== Activity ==
In the entries that follow, the lines from the one with "You are a computer-use agent. Viewport: 1389px" through the one with "Task: Click the tick" are the ones to write out, exactly and with both ends included. Nothing else should appear.

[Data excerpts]
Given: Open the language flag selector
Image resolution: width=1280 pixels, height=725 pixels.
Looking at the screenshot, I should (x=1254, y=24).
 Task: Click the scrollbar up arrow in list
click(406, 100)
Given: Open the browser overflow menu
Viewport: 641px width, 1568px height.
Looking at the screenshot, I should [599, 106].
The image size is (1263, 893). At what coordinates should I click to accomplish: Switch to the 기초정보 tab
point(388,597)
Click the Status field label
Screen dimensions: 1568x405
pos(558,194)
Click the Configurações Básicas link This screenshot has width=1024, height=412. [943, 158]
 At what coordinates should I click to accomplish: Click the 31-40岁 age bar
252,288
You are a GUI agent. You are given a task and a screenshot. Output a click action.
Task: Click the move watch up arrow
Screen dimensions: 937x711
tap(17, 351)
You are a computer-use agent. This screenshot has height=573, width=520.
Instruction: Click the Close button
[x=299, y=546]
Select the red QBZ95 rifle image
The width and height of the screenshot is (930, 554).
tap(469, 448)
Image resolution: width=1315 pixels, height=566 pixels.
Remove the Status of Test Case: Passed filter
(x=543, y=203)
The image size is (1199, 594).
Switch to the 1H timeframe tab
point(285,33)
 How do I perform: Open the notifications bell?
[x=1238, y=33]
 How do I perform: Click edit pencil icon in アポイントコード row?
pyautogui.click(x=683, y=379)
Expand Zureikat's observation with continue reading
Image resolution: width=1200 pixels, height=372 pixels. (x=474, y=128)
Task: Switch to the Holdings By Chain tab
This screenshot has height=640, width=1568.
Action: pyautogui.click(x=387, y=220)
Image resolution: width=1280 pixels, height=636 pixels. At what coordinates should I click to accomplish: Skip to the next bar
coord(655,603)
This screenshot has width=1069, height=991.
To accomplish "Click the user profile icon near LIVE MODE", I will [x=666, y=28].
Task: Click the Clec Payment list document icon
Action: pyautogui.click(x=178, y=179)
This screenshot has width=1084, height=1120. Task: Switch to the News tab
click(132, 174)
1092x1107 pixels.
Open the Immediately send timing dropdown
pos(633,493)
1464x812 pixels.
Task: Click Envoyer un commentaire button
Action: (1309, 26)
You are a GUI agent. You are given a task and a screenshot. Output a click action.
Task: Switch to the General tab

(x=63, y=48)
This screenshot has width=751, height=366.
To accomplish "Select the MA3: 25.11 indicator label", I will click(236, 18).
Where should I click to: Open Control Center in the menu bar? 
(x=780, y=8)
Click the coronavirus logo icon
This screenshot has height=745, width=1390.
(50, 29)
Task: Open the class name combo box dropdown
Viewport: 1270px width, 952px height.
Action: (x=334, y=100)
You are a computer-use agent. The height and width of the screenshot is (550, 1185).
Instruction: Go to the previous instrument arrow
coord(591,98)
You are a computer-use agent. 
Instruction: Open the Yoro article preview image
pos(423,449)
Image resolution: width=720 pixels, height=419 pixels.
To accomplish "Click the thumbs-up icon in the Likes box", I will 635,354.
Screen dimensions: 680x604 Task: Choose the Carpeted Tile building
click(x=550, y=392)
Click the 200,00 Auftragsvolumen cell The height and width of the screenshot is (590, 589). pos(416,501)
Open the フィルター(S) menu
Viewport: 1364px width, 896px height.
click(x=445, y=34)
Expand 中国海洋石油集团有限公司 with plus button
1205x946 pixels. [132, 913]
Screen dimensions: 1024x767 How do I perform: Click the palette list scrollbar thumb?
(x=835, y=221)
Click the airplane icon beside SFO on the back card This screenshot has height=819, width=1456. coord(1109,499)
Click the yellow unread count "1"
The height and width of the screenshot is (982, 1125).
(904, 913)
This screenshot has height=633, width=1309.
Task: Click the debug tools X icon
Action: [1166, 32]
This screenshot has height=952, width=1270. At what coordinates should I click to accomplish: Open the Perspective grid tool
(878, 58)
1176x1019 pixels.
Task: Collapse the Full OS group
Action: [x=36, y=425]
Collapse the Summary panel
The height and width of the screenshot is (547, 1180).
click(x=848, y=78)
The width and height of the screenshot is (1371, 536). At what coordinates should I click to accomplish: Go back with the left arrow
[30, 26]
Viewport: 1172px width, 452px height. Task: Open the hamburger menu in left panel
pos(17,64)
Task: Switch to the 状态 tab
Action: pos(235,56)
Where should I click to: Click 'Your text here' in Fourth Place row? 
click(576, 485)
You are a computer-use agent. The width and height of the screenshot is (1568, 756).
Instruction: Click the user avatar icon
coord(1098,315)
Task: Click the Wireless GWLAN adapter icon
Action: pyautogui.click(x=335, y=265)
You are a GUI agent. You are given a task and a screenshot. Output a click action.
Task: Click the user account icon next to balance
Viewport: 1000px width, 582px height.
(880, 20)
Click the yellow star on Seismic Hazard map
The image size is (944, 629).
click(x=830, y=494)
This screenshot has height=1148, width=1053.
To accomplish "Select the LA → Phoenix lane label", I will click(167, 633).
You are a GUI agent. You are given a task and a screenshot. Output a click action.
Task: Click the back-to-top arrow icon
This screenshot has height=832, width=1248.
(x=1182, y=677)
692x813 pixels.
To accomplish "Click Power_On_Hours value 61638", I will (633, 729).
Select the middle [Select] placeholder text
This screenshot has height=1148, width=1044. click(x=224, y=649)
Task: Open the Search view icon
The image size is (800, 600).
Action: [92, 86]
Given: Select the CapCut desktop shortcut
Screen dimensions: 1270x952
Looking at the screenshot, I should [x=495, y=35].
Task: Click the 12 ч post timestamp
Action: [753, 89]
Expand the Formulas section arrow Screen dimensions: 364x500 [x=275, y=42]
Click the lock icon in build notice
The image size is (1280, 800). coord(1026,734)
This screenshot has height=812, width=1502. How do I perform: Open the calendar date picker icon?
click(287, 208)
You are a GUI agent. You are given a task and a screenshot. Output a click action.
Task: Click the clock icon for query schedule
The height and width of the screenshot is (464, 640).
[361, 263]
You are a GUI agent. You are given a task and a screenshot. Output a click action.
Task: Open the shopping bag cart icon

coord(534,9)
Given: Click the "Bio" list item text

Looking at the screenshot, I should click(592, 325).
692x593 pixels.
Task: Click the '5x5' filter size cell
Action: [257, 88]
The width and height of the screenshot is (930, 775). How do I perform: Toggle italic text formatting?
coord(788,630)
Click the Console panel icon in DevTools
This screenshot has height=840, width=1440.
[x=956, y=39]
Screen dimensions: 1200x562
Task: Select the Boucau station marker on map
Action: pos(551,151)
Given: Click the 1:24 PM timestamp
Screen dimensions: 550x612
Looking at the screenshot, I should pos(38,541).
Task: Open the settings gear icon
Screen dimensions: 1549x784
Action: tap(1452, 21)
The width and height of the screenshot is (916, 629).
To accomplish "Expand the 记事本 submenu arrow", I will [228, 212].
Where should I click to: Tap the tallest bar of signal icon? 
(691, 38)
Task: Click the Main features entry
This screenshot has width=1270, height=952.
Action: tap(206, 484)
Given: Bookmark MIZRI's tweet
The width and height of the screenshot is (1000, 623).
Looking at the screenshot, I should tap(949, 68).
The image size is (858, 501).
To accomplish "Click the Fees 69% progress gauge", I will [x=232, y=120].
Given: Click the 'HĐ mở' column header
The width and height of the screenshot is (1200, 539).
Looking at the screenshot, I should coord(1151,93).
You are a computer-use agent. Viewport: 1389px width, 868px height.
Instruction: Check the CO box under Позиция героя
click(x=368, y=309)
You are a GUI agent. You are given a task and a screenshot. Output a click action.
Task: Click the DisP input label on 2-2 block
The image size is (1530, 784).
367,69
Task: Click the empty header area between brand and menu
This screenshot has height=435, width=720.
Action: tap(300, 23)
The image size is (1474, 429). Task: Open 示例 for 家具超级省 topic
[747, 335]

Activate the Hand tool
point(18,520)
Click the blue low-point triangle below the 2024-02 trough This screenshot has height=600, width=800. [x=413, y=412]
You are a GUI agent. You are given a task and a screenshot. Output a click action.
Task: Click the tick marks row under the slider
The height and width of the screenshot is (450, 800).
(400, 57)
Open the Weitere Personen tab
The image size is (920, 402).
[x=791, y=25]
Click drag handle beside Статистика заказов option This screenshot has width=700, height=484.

== Result of the task ==
You are a computer-use agent. Viewport: 1389px width, 868px height.
Instruction: Check the CO box under Позиция героя
click(x=368, y=309)
You are a GUI agent. You are given a task and a screenshot. Output a click action.
Task: Click the DisP input label on 2-2 block
The image size is (1530, 784).
367,69
Task: Click the empty header area between brand and menu
This screenshot has height=435, width=720.
Action: tap(300, 23)
The image size is (1474, 429). Task: Open 示例 for 家具超级省 topic
[747, 335]

Activate the Hand tool
point(18,520)
Click the blue low-point triangle below the 2024-02 trough This screenshot has height=600, width=800. [x=413, y=412]
You are a GUI agent. You are given a task and a screenshot. Output a click action.
Task: Click the tick marks row under the slider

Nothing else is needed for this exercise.